The authors propose a new approach to model merging that focuses on recycling existing model checkpoints—essentially snapshots of the model's state at different training stages. They developed an optimization algorithm that combines these checkpoints in a way that maximizes performance across different tasks. By carefully adjusting how much each checkpoint contributes to the final model, they create a 'Pareto-optimal' model that performs better than any individual model or simple merges. Their experiments showed improvements in performance by up to 10% and made the merging process more efficient.
Why it matters?
This research is important because it provides a way to make better use of existing AI models, saving time and resources while enhancing their capabilities.
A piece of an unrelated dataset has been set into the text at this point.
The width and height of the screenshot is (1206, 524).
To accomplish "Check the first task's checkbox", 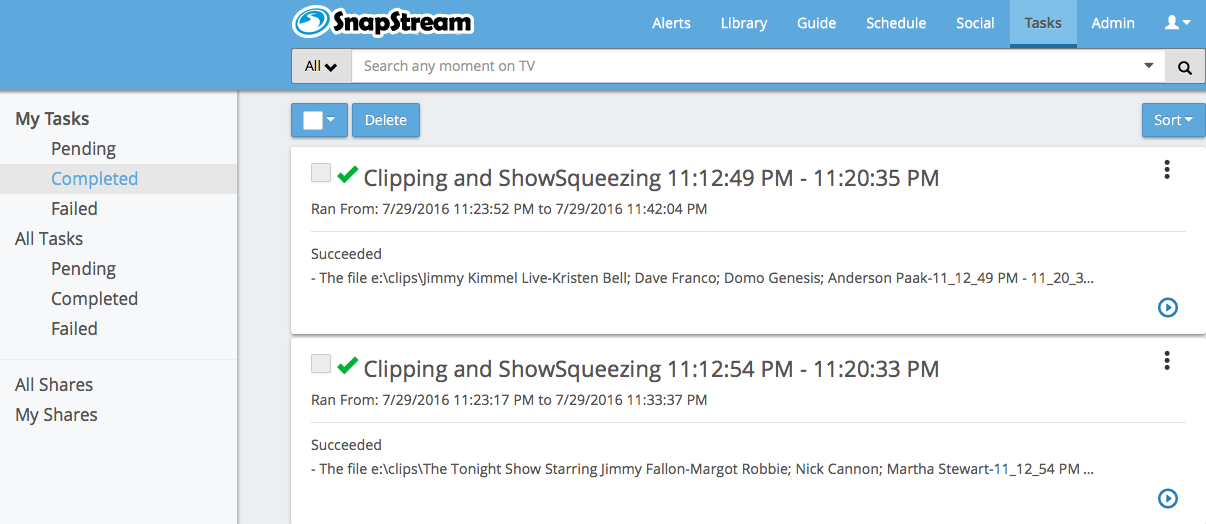I will pyautogui.click(x=320, y=173).
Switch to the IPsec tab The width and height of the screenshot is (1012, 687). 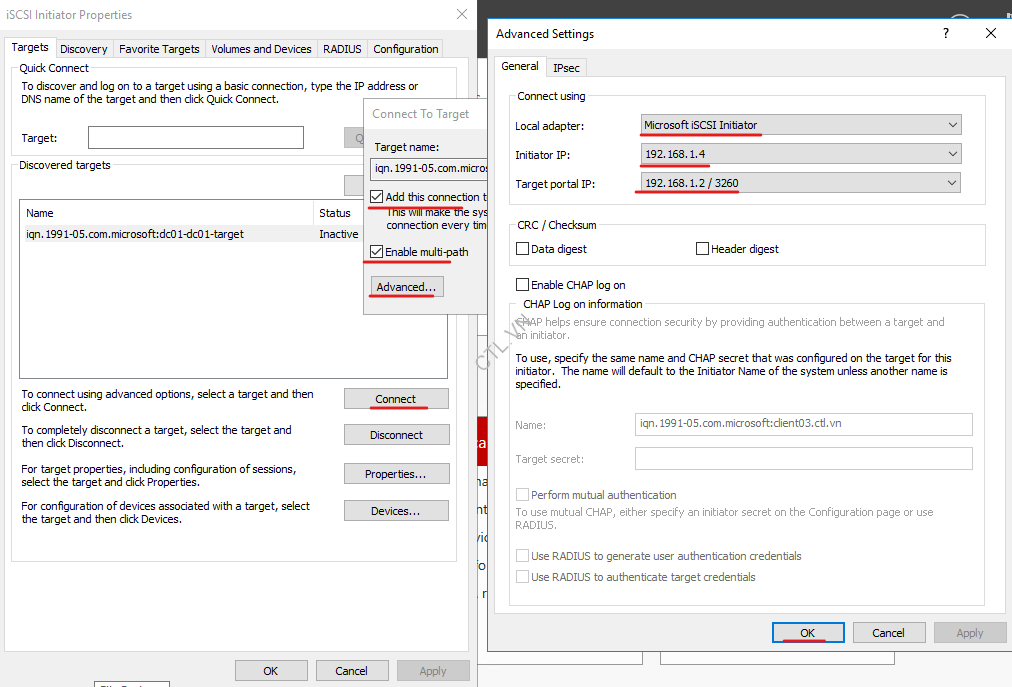click(566, 67)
By improving how models are merged, this approach can lead to the development of more powerful and versatile AI systems, which can be applied in various fields such as natural language processing, computer vision, and more.
Abstract
Model merging has shown great promise at combining expert models, but the benefit of merging is unclear when merging ``generalist'' models trained on many tasks. We explore merging in the context of large (sim100B) models, by recycling checkpoints that exhibit tradeoffs among different tasks. Such checkpoints are often created in the process of developing a frontier model, and many suboptimal ones are usually discarded. Given a pool of model checkpoints obtained from different training runs (e.g., different stages, objectives, hyperparameters, and data mixtures), which naturally show tradeoffs across different language capabilities (e.g., instruction following vs. code generation), we investigate whether merging can recycle such suboptimal models into a Pareto-optimal one. Our optimization algorithm tunes the weight of each checkpoint in a linear combination, resulting in a Pareto-optimal models that outperforms both individual models and merge-based baselines. Further analysis shows that good merges tend to include almost all checkpoints with with non-zero weights, indicating that even seemingly bad initial checkpoints can contribute to good final merges.